> WHAT TO PRODUCE
Rewrite the material from its start through the line containing "Click the captcha", keeping every request as it is. Scale each click coordinate in the answers by 0.3 and round to whole numbers, with halves going up.

> EXTRACTED INFORMATION
[Start]

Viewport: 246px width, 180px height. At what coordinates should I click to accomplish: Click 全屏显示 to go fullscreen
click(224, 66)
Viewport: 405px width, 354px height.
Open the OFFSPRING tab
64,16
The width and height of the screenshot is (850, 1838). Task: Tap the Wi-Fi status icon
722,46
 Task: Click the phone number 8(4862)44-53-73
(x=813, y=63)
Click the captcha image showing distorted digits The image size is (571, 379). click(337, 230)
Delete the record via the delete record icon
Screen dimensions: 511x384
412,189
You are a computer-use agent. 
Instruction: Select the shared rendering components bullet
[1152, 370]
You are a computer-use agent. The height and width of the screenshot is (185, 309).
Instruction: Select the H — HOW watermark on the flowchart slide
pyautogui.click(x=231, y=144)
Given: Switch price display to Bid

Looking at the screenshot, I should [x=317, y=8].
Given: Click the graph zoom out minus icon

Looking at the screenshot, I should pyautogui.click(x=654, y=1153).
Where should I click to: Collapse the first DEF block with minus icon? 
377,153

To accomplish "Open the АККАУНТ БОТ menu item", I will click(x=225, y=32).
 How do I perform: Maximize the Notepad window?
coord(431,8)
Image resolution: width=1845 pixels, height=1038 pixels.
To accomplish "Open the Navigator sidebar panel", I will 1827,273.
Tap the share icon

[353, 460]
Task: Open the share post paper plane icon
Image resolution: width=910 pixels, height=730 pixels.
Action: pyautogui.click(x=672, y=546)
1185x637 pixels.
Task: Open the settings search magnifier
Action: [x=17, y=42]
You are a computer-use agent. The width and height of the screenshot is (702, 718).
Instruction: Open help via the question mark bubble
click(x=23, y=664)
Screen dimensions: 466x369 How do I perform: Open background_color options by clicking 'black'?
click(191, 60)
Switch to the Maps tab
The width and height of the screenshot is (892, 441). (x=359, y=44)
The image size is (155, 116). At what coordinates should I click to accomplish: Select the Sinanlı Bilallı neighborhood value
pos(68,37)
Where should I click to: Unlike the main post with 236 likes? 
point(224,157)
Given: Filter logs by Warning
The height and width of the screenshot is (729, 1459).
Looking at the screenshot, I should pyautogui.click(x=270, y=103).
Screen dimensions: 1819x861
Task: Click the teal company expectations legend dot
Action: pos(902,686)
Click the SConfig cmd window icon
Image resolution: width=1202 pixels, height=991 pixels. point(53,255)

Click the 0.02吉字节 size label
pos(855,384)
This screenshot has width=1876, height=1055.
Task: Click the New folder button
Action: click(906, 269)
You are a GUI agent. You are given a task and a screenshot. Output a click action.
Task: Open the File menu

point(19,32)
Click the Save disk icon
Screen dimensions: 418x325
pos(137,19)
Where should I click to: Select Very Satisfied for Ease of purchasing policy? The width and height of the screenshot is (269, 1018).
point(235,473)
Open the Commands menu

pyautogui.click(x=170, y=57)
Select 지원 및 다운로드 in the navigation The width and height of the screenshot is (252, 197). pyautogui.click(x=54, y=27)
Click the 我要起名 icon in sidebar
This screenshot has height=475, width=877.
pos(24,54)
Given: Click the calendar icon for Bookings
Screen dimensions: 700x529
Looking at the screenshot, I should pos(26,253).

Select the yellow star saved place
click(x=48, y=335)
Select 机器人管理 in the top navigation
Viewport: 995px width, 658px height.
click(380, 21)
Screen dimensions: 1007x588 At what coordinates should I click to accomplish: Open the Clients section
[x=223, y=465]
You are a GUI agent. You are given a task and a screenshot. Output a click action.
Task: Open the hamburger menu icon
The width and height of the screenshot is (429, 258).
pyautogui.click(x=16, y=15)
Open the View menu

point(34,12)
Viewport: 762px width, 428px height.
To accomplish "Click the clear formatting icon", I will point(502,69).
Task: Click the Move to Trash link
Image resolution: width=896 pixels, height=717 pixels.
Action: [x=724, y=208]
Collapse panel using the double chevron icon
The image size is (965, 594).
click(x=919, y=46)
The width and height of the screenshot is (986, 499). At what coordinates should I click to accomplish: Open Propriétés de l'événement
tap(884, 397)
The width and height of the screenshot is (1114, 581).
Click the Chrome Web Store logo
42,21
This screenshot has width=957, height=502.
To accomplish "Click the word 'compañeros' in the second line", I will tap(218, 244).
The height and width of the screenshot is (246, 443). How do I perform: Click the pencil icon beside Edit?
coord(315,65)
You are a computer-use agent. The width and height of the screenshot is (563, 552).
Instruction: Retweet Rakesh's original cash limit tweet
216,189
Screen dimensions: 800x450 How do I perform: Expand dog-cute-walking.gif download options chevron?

[End]

> EXERCISE ANSWER
Viewport: 246px width, 180px height. At what coordinates should I click to accomplish: Click 全屏显示 to go fullscreen
click(67, 20)
Viewport: 405px width, 354px height.
Open the OFFSPRING tab
19,5
The width and height of the screenshot is (850, 1838). Task: Tap the Wi-Fi status icon
217,14
 Task: Click the phone number 8(4862)44-53-73
(x=244, y=19)
Click the captcha image showing distorted digits The image size is (571, 379). click(101, 69)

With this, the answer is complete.